The cantilever high wing common to both models was built around a single spar with a plywood covered torsion box ahead of it around the leading edge. The rest of the wing was fabric covered. It had forward sweep, coming mostly through the strong sweep of the trailing edge as the leading edge was almost straight. Its mass balanced and fabric over ply covered ailerons were slotted and divided into two sections. There were short spoilers, opening both above and below the wing, mounted near mid-chord just inboard of the ailerons. The wing tips carried the small, streamlined bodies known as salmons, common at the time.

The fuselages of both the IS-12 and the IS-13 had oval cross sections, though the IS-12's was narrower by about 20% and correspondingly smaller in area. The IS-12's forward fuselage was a metal monocoque, the rear a steel tube. The IS-13 instead had a plywood monocoque. Both had two seat, tandem cockpits with a moulded perspex canopy in two parts, stretching from a little behind the nose into the wing leading edge. The forward part opened sideways and the aft section was rear hinged. The underside of the IS-13's fuselage curved smoothly, gradually decreasing the diameter towards the tail but that of the IS-12 narrowed more abruptly under the wing. Both models had a short landing skid under the forward fuselage and a semi-recessed, fixed and unsprung monowheel under the wing and fitted with a brake.

Both aircraft had similar but not identical conventional empennages. They had wooden, fabric over ply covered fins and fabric covered, unbalanced rudders.
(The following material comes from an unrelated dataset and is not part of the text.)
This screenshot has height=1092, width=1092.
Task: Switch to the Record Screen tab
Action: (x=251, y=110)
Both fins had straight, slightly swept leading edges and, including the rudder, blunt tops, but the area of the IS-13's fin was increased with a dorsal fillet. Its rudder was slightly squarer at the heel and also larger in area than that of the IS-12. The horizontal tails, mounted on top of the fuselages, were similar straight tapered surfaces but set 130 mm further forward on the fillet on the IS-13, with the result that the IS-12's cut-out for rudder movement in the elevators was not needed. Both models had a trim tab on the starboard elevator and a tail bumper under the rudder Overall the S-13 was 400 mm longer.

Despite the different construction and the empennage alterations, the fuselage weights of the two aircraft were very similar with the IS-13 heavier by 5%, so
their overall empty weights were the same to within under 2%.
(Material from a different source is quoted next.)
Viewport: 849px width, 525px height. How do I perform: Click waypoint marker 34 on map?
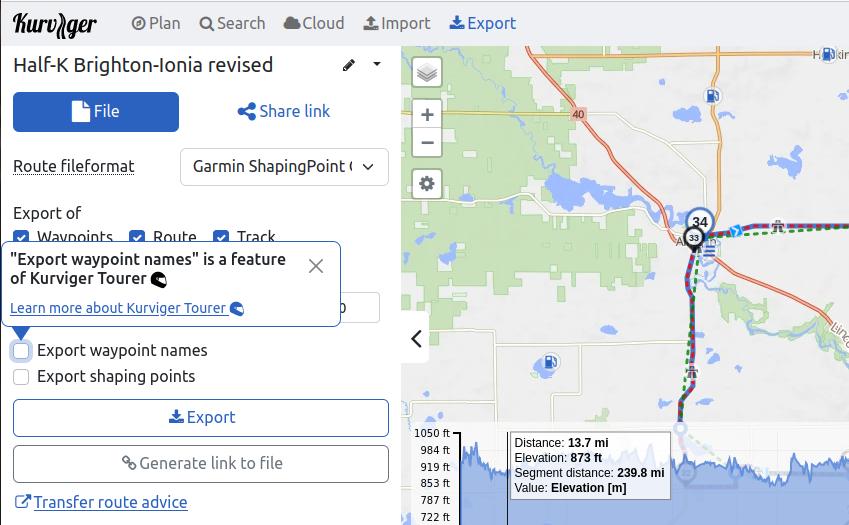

The IS-12 was first flown on 23 December 1960 and the IS-13 flew four days later. The intention was to compare the two in flight testing and select one for production but there is no record of the latter. The performance figures of the two aircraft were almost identical, though the IS-13 had a marginally (2%) lower minimum sink rate.

Five years later a version known as the IS-13a was flown. This had a metal wing of greater (16 m) span, giving it a much improved gliding angle of 35:1. It had a shorter fuselage than either the IS-12 or IS-13, but its method of construction is unknown.

==Variants==
- IS-12
  Metal fuselage, wooden wings and empennage. Flown December 1960.
- IS-13
  Wooden fuselage, wings and empennage. Small changes to tail and a smoother fuselage underside line. Flown December 1960.
- IS-13a
  Longer span, all-metal wing only 7.10 m long. Best gliding angle of 35:1. Flown 1965.